As if on cue, the sale of Coeur Défense was confirmed by the buyers on 30 October. While the price was not disclosed, EuroProperty, PropertyEU’s weekly publication, had reported 10 days earlier that US private equity firm Lone Star had sold Europe’s largest office complex for €1.8 bn. The buyers were all French: Amundi Real Estate, Crédit Agricole Assurances and Primonial REIM. EuroProperty also revealed four banks had provided a €900 mln financing package for the transaction.

The bank club underwriting the financing is believed to be BNP Paribas, ING, Natixis and Société Générale. Paris also hosted two other large office transactions in early October. South Korean institutional investor Vestas Investment Management emerged as the buyer of Unibail- Rodamco’s So Ouest Plaza mixed-use scheme in northwest Paris for over €470 mln. Separately, Primonial finalised the acquisition of the IN/OUT office building in Paris from SFL, the French subsidiary of the Colonial Group, for €445 mln, or a yield of 3.7%. The deal – which was anticipated by EuroProperty – was initially signed in July. IN/OUT is a 35,000 m2 office property, located in the Boulogne-Billancourt district in western Paris.

Billion-plus deals
Oxford Properties, part of the Ontario Municipal Employees Retirement System (OMERS), confirmed on 2 October that it was buying the Sony Center in Berlin for €1.1 bn. This acquisition from Korea’s National Pension Service was also anticipated by EuroProperty earlier this year. The 112,000 m2 mixed-use scheme on Potsdamer Platz is being acquired in a joint venture with US investor Madison International Realty.

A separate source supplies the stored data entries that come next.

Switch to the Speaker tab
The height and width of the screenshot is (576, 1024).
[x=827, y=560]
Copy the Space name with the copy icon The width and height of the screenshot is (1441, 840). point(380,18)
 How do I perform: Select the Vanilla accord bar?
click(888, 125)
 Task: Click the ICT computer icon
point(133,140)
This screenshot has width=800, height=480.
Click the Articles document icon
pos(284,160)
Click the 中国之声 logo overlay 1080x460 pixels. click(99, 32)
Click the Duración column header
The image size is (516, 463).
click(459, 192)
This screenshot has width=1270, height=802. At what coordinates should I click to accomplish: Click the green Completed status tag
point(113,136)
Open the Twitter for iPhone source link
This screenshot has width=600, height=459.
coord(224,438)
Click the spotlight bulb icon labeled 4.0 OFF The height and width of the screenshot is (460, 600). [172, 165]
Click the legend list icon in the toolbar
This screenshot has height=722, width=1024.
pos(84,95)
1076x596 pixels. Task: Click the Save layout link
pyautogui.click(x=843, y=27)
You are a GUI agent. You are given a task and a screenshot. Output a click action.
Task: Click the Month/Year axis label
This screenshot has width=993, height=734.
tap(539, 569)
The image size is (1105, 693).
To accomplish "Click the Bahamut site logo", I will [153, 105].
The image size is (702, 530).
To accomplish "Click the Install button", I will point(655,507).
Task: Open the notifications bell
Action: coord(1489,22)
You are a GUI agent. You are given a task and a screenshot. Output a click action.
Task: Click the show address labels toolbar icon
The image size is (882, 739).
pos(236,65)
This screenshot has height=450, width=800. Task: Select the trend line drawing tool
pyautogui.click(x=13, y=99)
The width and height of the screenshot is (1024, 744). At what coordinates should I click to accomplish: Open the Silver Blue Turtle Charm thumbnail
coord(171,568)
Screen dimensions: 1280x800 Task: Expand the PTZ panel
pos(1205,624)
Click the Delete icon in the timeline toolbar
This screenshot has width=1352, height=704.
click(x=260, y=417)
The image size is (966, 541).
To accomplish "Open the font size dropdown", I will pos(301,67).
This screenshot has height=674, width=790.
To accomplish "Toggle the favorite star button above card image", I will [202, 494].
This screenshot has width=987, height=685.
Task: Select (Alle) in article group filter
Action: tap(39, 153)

Early October also featured the latest chapter of the Asian advance into European logistics. Singapore-listed Global Logistic Properties (GLP), owner of 55 million m2 of logistics space in Asia and the US, has emerged as the buyer of European logistics group Gazeley for around €2.4 bn.

GLP is being privatised following its acquisition by Chinese private equity firms and the state-owned Bank of China in July of this year. The company said the Gazeley deal marked its entry into Europe and provides it with ‘one of the highest quality portfolios in Europe as well as an experienced local management team with a strong development track record’.

The Asian investor had previously tried to buy P3 but was beaten to the punch by Singapore’s sovereign wealth fund GIC. Logicor, Blackstone’s European logistics platform, was snapped up by Chinese sovereign wealth fund, CIC, for €12.25 bn in June.